Take another break, step back and look at your results so far. Rewarding, isn't it?

It's time for the real wax! Shake the wax well before applying and only use a little bit. Collinite goes a long way. Again, start at the top of the car and work down, ensuring that the wax goes on evenly and in very, very thin coats. More is not always better and mostly means more work when removing the wax. After applying wax to the paint, I like to apply it to the windows (works better than Rain X) and the wheels. Your wheels will stay cleaner and be easier to clean in the future with wax on them.

Let the wax sit for fifteen to thirty minutes. It should be dry and wipe off easily with a microfiber when it's properly set up. I like to use a towel to remove the bulk of the wax and then another towel to go over the panel to catch any remaining wax. By doing this, one towel becomes "clogged" with wax while the other can do a better job of collecting any wax you've missed.

Finishing touches:

At this point, it's up to you what happens next.
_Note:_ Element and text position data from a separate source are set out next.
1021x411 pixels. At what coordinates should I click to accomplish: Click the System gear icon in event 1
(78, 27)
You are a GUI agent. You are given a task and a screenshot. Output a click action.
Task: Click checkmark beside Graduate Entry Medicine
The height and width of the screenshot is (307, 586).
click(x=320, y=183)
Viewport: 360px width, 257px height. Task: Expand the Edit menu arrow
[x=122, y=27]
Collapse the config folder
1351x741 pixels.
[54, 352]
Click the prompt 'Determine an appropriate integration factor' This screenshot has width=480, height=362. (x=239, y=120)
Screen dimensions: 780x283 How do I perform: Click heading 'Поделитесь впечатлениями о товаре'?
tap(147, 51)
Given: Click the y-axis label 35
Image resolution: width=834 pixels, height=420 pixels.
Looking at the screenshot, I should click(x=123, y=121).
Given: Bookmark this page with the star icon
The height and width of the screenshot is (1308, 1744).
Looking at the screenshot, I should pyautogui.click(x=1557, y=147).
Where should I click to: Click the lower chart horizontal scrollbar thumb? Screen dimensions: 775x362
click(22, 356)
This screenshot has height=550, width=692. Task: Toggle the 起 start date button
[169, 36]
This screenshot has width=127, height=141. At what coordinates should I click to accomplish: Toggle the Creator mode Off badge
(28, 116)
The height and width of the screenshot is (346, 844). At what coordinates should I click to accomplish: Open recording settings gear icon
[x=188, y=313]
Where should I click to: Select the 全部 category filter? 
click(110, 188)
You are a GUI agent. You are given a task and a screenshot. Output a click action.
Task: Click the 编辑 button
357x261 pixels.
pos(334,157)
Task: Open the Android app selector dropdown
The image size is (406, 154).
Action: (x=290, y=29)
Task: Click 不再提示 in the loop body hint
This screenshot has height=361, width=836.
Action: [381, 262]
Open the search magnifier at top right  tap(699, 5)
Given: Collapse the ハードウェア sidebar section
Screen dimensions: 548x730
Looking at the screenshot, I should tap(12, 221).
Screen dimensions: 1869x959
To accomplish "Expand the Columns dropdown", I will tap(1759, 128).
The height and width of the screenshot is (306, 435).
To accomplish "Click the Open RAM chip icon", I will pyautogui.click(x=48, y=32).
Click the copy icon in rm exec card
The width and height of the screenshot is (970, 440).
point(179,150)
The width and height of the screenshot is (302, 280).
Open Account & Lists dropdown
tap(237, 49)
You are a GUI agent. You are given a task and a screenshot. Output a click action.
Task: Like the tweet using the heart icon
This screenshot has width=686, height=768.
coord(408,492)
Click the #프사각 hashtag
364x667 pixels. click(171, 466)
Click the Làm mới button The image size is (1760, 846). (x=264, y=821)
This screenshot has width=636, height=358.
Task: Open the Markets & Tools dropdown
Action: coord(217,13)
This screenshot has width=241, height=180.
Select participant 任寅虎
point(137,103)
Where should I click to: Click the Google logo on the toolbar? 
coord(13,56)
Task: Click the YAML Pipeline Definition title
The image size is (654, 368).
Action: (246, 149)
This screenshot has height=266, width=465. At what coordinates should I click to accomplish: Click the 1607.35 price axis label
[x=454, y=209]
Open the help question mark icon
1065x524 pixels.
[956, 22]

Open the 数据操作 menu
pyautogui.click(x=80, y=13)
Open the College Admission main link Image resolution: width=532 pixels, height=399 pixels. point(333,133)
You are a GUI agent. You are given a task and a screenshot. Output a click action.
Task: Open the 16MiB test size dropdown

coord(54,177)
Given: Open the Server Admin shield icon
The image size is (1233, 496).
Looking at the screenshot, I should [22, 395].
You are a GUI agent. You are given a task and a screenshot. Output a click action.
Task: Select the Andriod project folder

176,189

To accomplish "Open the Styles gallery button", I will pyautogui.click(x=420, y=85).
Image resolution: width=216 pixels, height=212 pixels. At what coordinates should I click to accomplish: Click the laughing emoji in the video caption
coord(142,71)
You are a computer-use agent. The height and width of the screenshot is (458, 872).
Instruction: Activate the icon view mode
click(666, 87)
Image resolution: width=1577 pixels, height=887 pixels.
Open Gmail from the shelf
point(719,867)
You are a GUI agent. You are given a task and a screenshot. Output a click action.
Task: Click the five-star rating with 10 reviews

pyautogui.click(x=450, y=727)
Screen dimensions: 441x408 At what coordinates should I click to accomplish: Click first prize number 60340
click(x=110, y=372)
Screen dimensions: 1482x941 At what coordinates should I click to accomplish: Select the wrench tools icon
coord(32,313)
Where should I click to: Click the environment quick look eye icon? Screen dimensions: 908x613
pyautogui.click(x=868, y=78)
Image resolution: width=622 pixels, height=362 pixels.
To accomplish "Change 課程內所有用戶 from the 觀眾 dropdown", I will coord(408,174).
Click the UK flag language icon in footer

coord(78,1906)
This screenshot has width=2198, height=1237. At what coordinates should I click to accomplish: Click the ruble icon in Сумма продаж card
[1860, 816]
You could spend the next hour with a Q-Tip and your exhaust tip, or you could call it good enough. Personally, I'd recommend cleaning the exterior windows, applying protectant to the tires and exterior plastics as well as going over the interior one more time with the vacuum to pull up any crumbs or dirt you disturbed.

Step 3: Maintain It!

You've come so far. Your car was a place of dirt and biohazards and now it's an automotive sanctuary of cleanliness. After your monetary and time investments, this is a critical step: keep it clean.

•Avoid car washes. I know it sounds counterintuitive, but that wax you just applied? It'll be stripped off within the first or second trip to a car wash due to the harsh chemicals they use. This is ignoring, too, the damage the dirty brushes do to your paint.

•Keep it picked up. Don't let things pile up. Throw trash out immediately. Carry in everything from the car at the end of the day so your car doesn't end up looking like your closet.

•Once or twice a month, take a damp paper towel and wipe down the interior. At the very least, dust the dashboard. Take it and have it vacuumed at a car wash if you don't have the time. Reapply protectant as often as you can.

•At least twice a month, give your car a good wash. The more you do it, the quicker you'll become. Even if you don't dry the car off, at least remove the dirt from the car. It will look nicer, your wax will last longer and it will be easier to return to its current state if it's kept clean. Remember: something is almost always better than nothing.

•The spray wax you bought isn't going to waste. After each wash, spray down the vehicle and buff it with the spray wax. You'll feel as if you're driving a freshly waxed car every time you wash your car!

Now that you're inspired...

These tips aren't meant for the obsessive car nut, but the common car owner. I won't discuss polishing paint, ordering $400 German waxes or the technical side of what is really nearly a science. With a small investment of time and money, what is perhaps your largest or second largest investment will hold its value better and, best of all, be a place that you want to be.